La complessità sociale (e organizzativa), pur nella sua particolarità, costituisce sempre un problema di conoscenza e di gestione della conoscenza, di possibilità conoscitive che possono essere effettivamente selezionate e realizzate, tradotte in scelte e decisioni – non possiamo non richiamare anche la weberiana sezione finita dell’infinità priva di senso del divenire del mondo. Una complessità, così come l’abbiamo intesa, ulteriormente accresciuta e, contrariamente a quanto si potrebbe pensare (nella cd. Società Interconnessa -> + informazioni + dati = + razionalità nelle scelte e nelle decisioni), ancor più imprevedibile – nonostante la dimensione del tecnologicamente controllato sia aumentata in maniera esponenziale –  proprio in virtù dell’enorme (infinita) mole di dati e informazioni che, non soltanto non parlano mai da soli, ma determinano una condizione permanente e costante di razionalità limitata a tutti i livelli, da quello organizzativo a quello sociale.

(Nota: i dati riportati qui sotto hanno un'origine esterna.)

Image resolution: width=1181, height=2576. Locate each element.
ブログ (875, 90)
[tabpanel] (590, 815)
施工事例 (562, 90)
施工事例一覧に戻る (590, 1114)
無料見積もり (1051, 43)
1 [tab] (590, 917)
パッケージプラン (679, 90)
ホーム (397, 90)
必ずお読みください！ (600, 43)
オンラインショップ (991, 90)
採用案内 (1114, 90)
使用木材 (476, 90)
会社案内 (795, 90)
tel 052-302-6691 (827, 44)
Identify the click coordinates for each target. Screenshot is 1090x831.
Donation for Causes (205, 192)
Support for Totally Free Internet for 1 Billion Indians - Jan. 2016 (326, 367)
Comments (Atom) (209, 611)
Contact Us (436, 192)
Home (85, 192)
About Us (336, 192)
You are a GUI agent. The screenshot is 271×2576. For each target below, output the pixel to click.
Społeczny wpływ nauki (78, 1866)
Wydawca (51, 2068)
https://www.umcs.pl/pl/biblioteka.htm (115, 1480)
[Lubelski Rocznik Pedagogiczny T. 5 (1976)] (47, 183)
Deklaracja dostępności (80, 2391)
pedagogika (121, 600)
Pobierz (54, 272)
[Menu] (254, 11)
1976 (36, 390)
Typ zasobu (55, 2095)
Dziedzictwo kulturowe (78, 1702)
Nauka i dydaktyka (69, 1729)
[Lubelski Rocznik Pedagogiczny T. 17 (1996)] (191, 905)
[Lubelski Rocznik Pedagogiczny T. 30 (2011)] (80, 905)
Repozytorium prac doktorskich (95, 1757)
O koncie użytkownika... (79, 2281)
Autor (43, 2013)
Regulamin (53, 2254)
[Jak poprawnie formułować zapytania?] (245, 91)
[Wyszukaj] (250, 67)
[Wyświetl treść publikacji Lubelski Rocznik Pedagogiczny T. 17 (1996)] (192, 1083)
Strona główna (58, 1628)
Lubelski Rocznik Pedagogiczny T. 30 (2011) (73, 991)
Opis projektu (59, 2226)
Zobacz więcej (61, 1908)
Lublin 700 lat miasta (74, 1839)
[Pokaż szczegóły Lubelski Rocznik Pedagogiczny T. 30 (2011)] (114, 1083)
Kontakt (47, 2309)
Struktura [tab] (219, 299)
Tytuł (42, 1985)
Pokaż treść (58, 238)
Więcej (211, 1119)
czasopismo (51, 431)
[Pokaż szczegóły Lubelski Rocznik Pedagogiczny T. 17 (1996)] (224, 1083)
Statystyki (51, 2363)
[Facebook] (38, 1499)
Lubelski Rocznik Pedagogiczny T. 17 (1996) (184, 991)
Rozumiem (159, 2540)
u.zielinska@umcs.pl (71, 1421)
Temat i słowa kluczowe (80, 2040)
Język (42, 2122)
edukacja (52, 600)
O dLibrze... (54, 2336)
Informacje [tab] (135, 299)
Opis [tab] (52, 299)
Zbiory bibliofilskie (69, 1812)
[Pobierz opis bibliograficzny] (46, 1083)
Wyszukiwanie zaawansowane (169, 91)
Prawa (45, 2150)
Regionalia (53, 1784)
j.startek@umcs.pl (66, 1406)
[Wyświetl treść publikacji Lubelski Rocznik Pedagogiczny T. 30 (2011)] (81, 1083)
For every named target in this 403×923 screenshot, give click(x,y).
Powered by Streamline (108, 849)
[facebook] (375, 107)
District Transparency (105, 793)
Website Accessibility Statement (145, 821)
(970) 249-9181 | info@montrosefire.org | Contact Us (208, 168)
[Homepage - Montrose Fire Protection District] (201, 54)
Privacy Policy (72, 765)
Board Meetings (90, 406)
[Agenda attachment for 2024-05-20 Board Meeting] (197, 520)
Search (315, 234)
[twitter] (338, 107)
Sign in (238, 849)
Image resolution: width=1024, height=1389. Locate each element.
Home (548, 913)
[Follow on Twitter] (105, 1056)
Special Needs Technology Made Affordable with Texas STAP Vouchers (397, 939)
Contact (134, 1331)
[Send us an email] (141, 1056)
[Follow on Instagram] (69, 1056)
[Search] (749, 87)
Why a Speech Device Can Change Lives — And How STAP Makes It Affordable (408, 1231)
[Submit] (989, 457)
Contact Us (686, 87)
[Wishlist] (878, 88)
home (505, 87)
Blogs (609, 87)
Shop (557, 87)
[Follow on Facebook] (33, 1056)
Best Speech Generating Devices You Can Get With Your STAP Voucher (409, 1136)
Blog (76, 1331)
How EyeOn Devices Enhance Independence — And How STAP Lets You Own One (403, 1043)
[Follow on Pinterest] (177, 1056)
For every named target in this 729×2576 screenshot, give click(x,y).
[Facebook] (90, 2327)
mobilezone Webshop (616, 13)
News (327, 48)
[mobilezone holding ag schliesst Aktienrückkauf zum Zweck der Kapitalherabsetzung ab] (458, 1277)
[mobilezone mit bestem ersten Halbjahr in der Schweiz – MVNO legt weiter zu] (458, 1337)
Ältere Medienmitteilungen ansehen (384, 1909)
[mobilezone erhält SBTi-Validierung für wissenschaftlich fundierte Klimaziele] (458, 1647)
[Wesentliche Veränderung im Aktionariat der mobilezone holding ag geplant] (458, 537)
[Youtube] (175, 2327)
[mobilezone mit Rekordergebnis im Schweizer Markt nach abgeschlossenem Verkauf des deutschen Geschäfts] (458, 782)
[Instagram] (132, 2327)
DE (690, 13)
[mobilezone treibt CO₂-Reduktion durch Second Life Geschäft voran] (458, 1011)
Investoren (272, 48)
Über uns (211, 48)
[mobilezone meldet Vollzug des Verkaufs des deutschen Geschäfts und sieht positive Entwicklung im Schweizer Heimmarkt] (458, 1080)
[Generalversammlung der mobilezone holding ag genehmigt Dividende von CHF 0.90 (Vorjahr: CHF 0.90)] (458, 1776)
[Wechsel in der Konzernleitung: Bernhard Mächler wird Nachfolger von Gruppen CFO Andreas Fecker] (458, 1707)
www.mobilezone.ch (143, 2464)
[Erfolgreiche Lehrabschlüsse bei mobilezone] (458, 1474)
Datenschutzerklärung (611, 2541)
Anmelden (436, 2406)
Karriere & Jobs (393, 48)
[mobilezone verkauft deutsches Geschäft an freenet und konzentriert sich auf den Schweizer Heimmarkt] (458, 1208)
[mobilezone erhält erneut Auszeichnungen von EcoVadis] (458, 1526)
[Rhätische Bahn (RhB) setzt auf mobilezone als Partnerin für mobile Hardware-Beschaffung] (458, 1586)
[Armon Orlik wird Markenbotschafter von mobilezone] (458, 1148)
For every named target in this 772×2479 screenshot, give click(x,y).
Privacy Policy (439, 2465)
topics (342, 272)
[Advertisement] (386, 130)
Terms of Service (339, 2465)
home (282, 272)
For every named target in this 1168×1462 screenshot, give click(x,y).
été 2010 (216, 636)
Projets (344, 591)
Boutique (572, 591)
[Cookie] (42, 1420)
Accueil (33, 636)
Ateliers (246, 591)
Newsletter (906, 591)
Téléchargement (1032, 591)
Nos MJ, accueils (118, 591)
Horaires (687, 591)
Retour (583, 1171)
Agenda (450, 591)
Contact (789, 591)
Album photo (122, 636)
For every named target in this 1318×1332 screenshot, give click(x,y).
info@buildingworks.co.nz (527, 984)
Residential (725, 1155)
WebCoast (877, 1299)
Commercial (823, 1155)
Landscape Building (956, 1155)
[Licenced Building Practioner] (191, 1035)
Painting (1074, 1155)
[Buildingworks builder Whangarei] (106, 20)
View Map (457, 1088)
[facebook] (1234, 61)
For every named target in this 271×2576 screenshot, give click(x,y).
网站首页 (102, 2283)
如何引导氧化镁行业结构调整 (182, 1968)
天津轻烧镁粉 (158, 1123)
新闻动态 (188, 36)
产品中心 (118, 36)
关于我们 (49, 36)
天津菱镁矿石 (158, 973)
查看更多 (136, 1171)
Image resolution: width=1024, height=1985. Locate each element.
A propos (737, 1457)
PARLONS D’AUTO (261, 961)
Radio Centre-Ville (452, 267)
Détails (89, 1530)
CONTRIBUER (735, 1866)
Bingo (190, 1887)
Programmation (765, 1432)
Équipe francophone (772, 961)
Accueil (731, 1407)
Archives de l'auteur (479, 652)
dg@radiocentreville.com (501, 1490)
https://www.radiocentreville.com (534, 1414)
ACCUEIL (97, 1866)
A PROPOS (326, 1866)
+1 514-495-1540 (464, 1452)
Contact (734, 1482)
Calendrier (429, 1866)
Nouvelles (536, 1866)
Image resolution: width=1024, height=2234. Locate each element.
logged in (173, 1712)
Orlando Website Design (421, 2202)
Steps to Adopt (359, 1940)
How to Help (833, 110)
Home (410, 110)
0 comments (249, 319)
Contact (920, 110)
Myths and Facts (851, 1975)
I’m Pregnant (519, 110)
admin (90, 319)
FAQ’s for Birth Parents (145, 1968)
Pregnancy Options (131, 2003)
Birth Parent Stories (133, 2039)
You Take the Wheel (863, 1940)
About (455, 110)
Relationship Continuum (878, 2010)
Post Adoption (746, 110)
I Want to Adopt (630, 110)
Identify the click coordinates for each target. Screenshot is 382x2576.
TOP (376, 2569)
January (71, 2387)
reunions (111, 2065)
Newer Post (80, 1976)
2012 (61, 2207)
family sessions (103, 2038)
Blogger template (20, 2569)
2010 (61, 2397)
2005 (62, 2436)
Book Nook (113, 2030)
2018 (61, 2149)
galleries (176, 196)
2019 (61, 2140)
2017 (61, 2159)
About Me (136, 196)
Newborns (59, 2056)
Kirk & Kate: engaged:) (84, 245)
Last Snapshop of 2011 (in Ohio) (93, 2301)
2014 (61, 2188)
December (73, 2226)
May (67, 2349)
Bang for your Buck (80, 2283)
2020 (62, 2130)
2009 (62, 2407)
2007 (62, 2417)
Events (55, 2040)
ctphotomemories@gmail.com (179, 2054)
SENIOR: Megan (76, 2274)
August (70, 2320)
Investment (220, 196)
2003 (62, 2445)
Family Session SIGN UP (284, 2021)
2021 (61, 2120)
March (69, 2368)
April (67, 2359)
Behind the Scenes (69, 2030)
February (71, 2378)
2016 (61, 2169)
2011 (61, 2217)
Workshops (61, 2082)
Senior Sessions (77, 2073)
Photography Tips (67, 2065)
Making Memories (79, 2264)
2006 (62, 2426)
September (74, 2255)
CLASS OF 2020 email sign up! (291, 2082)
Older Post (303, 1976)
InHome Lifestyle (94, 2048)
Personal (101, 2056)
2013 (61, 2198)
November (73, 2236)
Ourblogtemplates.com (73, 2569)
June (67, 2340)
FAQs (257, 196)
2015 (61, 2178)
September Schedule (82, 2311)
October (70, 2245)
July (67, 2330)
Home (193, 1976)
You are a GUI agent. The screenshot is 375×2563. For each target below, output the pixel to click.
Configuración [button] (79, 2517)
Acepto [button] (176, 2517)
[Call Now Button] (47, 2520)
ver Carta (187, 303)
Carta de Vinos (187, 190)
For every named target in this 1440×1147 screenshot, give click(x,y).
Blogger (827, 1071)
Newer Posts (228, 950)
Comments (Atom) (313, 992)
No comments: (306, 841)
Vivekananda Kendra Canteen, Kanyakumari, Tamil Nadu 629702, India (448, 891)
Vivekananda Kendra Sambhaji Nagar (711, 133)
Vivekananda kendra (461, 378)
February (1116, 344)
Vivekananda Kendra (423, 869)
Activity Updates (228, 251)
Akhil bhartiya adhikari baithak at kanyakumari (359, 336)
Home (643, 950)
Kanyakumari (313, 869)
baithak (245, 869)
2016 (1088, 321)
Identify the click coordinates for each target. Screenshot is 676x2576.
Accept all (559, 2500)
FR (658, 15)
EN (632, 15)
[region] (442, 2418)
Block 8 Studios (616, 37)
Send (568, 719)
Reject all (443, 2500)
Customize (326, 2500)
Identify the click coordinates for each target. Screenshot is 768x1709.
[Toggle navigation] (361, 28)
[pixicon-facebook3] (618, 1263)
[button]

Il “dato di fatto” è che non siamo pronti ad affrontare le sfide e i dilemmi (Popper) della (iper)complessità e del nuovo ecosistema, non tanto in termini di metodologia/e della ricerca (e di strumenti di rilevazione, sempre più affinati), quanto di modelli teorico-interpretativi che devono (dovrebbero) guidare/orientare l’osservazione empirica, non soltanto scientifica, di fenomeni e processi. Ma servono educazione e formazione alla complessità e una rinnovata consapevolezza rispetto all’esigenza di un approccio multidisciplinare a questa stessa complessità che implica una ridefinizione dello spazio dei saperi e il ribaltamento di quelle logiche di potere e controllo che, a tutti i livelli, ne hanno sancito la parcellizzazione e reclusione dentro gli angusti “confini” delle discipline; discipline sempre più isolate e incapaci di comunicare tra di loro – con profonde implicazione anche per l’esterno delle torri d’avorio.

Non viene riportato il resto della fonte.